Inês
Cardoso – Jornal de Notícias, opinião
A
Grécia escreveu ontem uma nova página na história da Europa. Depois de uma
semana em que os líderes europeus fizeram, em peso, campanha ativa pelo
"sim", o estrondo com que o "não" ecoou deu força ao
Governo de Alexis Tsipras e abriu uma brecha no caminho monolítico da
austeridade.
A
lição democrática e a força demonstrada pelo povo grego justificam a festa que
tomou conta de Atenas, mas o futuro continua a ser feito de espinhos.
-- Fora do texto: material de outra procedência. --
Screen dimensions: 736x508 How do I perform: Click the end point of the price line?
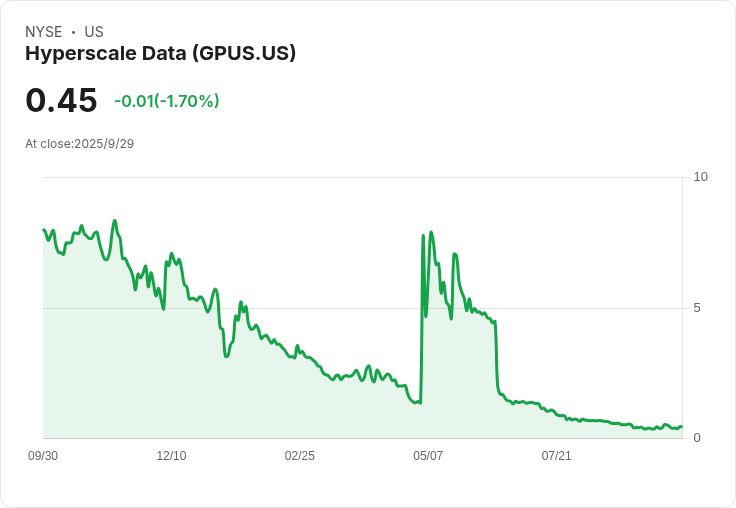point(682,426)
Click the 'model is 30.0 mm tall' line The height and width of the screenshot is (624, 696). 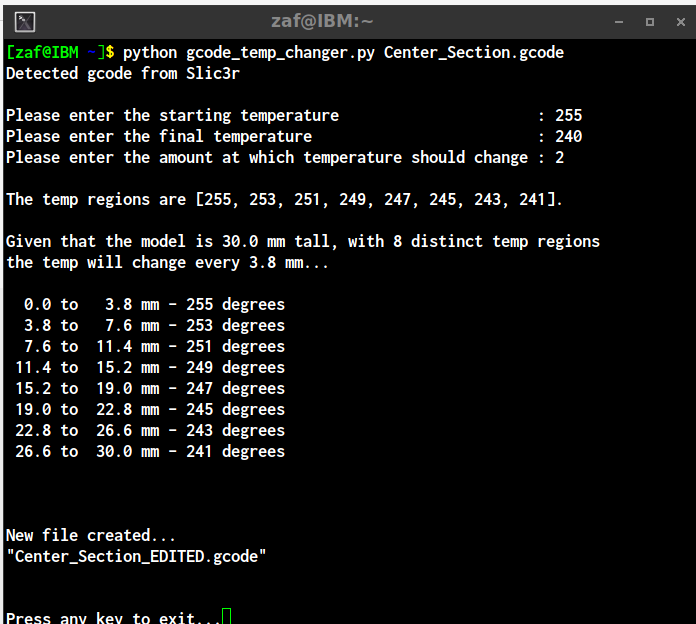[303, 241]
"Tarde sombria como um bolso vazio", pedem-se as palavras emprestadas
ao poeta Yannis Ritsos. A liquidez da banca é o drama imediato e hoje a reunião
do BCE tem sobre a mesa dilemas decisivos e com impacto direto na vida de 10
milhões de pessoas.
Tudo,
no plano político, são incertezas. Merkel e Hollande reúnem-se em Paris para digerir
os efeitos do "oxi". Ainda com as urnas abertas, o presidente do
Parlamento Europeu, Martin Schulz, alertou que a vitória do "não"
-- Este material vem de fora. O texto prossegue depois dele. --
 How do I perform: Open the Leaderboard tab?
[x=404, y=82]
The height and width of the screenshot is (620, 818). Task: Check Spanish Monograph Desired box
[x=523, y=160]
obrigaria a introduzir uma nova moeda. Quase ao mesmo tempo, o ministro das
Finanças grego, Yanis Varoufakis, insistia numa mensagem europeísta.
Os
líderes europeus tentaram colar o "não" à saída da Grécia da zona
euro. Por mais que do lado contrário da barricada se ouça garantir que a
disponibilidade para negociar é total e que apenas é preciso mudar de
perspetiva. A inflexibilidade seria, nesta altura, a pior atitude possível: o
que se ouviu, nas urnas, foi uma mensagem global, que toca em cada um dos
parceiros europeus e tem consequências económicas e políticas.
Nas
vésperas do referendo, um dos principais arquitetos da integração europeia,
Jacques Delors, alertou para o peso da dívida e defendeu as linhas necessárias
para dar oxigénio à Grécia. Mais do que restaurar a solvência a curto prazo,
lembrou a urgência de reanimar a economia e fazê-la regressar ao crescimento. Mas
Delors tocou ainda um terceiro ponto: "colocar rapidamente na agenda a
análise do peso da dívida grega e das dívidas dos outros países sob
programa".
Não
foi a Grécia que abriu a caixa de Pandora. Fomos nós que nunca ousámos pensar
que os dogmas da troika fossem questionáveis. A história que ontem começou a
ganhar forma escreve-se, agora, fora das urnas. Percebendo que sinais leem
Merkel, Hollande, Lagarde, Dijsselbloem. A Grécia escolheu, sem fechar portas.
Resta saber se, desagradados com a escolha, os credores irão expulsar o
"mau aluno" de casa. Podemos tentar invocar desculpas para uma
separação. No final de contas, isolar a Grécia apenas nos enfraquecerá a todos.